🎙From Exclusion to Belonging — A Conversation With Shamime Jan

Shamime Jan

From Exclusion to Belonging: The Story Behind Shamime Jan

In her Legacy Bench conversation, Shamime Jan shares a story shaped by community, cultural understanding, and a long-standing commitment to rethinking how women’s health is supported in underserved communities.

As the Founder and Director of Bollyfit Active CIC, Shamime has spent over a decade building a culturally responsive model of health and wellbeing that reaches women who are often left behind by traditional systems. Her work is grounded in a simple but powerful belief: before behaviour change comes belonging.

Shamime developed The BELONG Method™ through years of lived experience working closely with women who were not engaging with mainstream health programmes. She discovered that the barrier was rarely a lack of information. Instead, it was a lack of trust, connection, and culturally safe spaces where women felt seen and understood.

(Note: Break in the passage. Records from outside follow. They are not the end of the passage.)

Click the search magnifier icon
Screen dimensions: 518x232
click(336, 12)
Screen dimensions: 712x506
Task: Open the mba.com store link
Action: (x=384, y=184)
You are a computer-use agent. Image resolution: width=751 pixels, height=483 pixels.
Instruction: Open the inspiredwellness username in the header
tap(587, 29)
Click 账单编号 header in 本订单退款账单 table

That insight became the foundation of her mission.

At the centre of her work is a clear question: What if the missing link in public health isn’t more services, but a different starting point built on belonging?

Shamime is now scaling this approach through Bollyfit Academy, training women as community-based health and fitness coaches to create a sustainable, grassroots ecosystem. Her vision extends beyond local impact, aiming to build a national and international model that bridges the gap between communities and health systems.

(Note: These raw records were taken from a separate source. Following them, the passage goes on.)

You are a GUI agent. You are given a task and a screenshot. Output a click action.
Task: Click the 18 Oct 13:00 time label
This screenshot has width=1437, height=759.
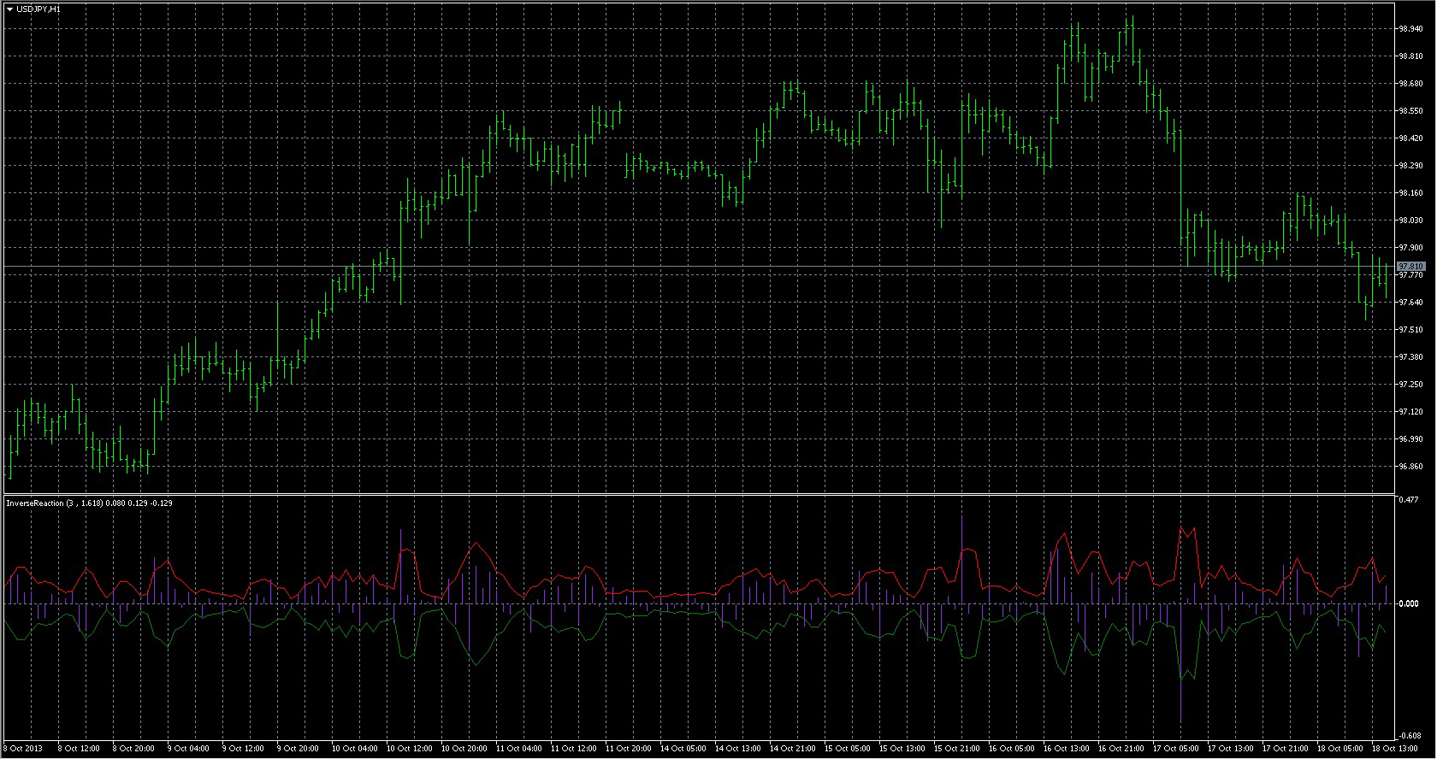click(x=1394, y=749)
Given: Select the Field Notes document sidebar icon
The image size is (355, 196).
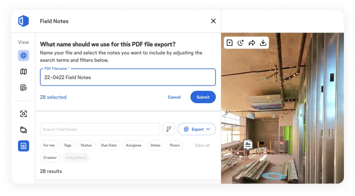Looking at the screenshot, I should [24, 146].
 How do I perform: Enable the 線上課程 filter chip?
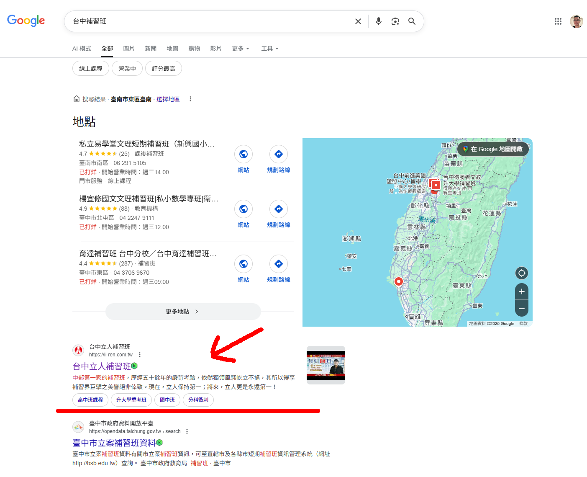pyautogui.click(x=90, y=68)
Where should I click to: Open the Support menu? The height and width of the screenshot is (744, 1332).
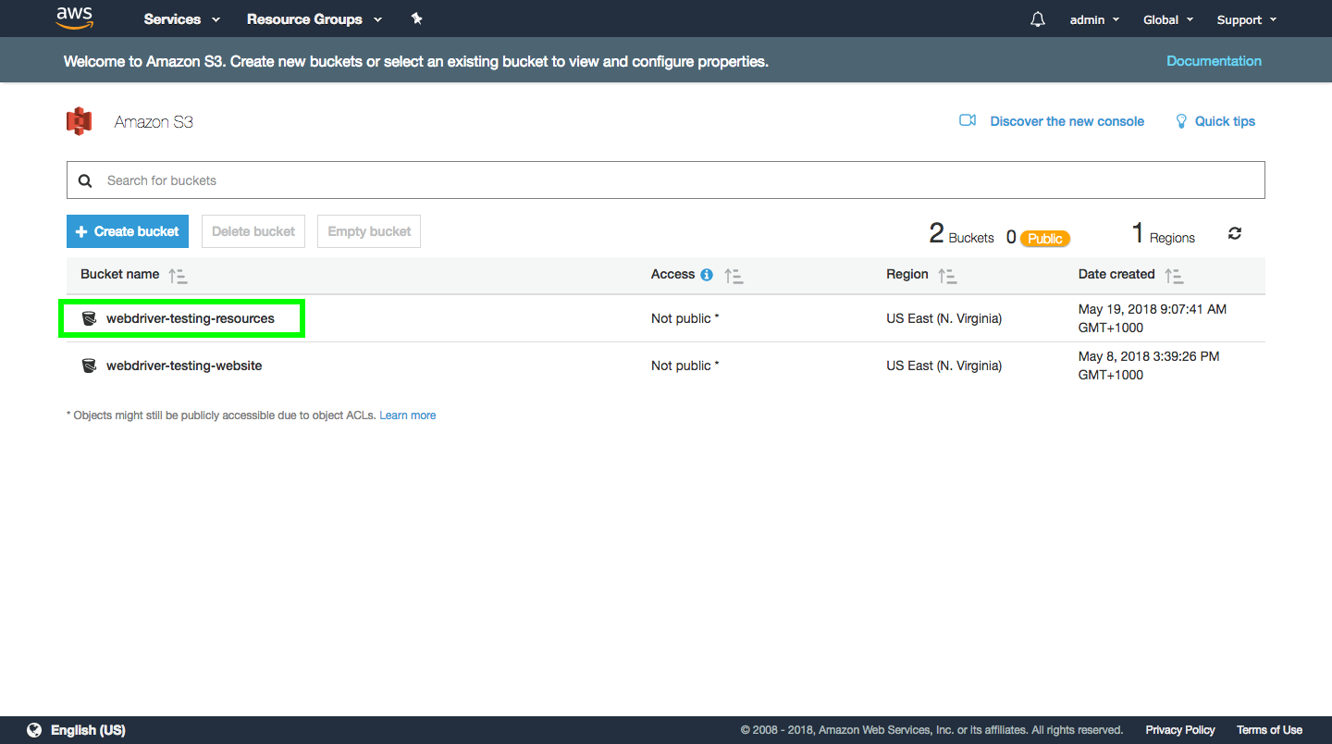pyautogui.click(x=1246, y=19)
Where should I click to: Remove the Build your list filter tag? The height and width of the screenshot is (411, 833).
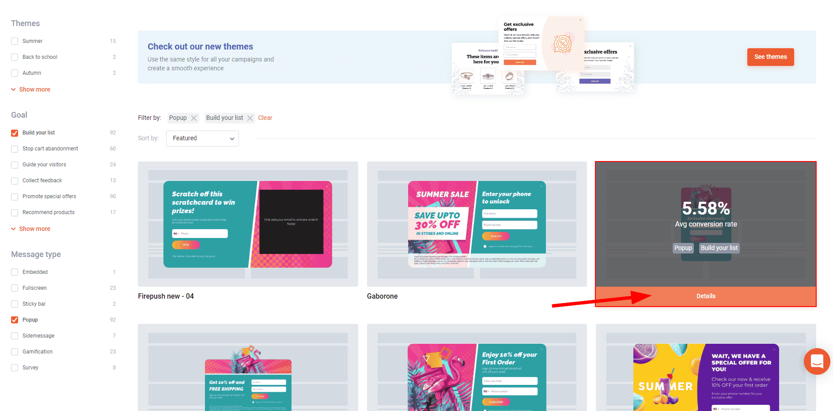point(250,118)
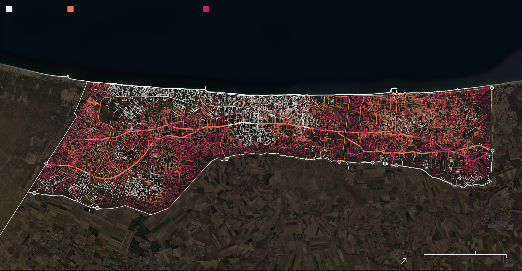Click the orange legend color square
The height and width of the screenshot is (271, 522).
click(x=70, y=9)
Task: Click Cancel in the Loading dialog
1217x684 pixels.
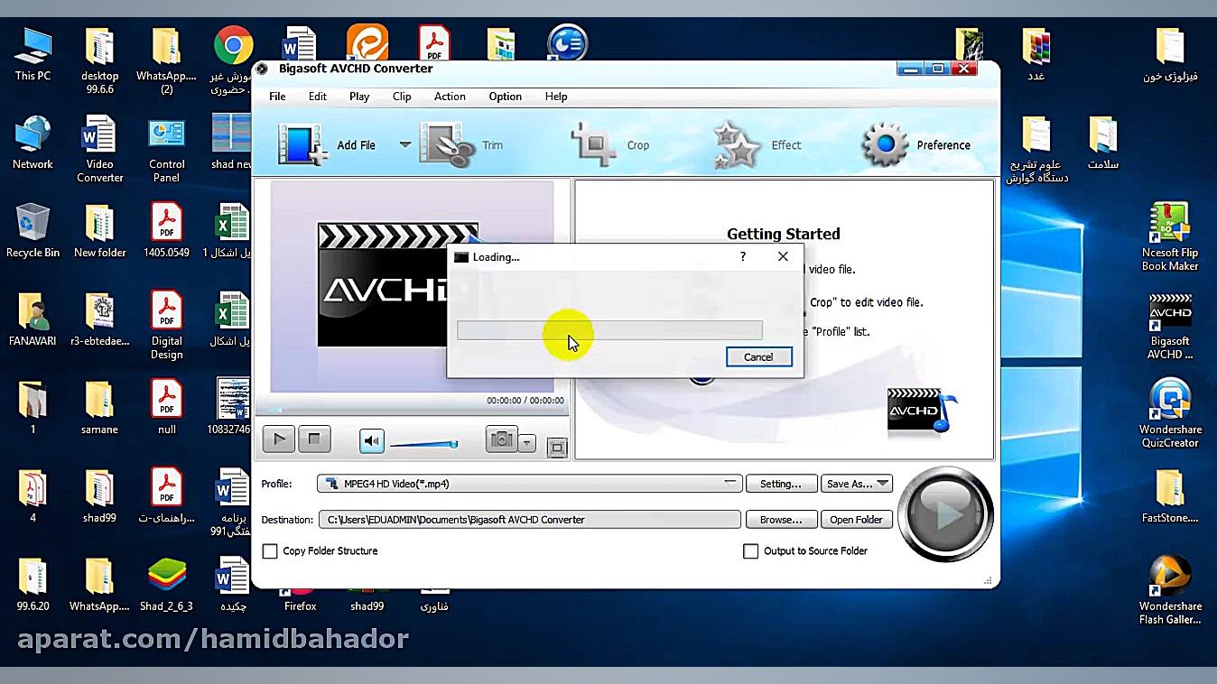Action: coord(758,356)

She speaks to the transformation already taking place. Women who were once disengaged are now attending regularly, improving their health outcomes, and stepping into leadership roles within their own communities. For Shamime, these changes are not isolated successes—they are proof that the model works.

At her core, she represents a shift in thinking about public health. One that prioritises trust over instruction, connection over compliance, and belonging over behaviour change.

Her story is a reminder that real transformation doesn’t always begin with systems. Sometimes, it begins with how people are made to feel.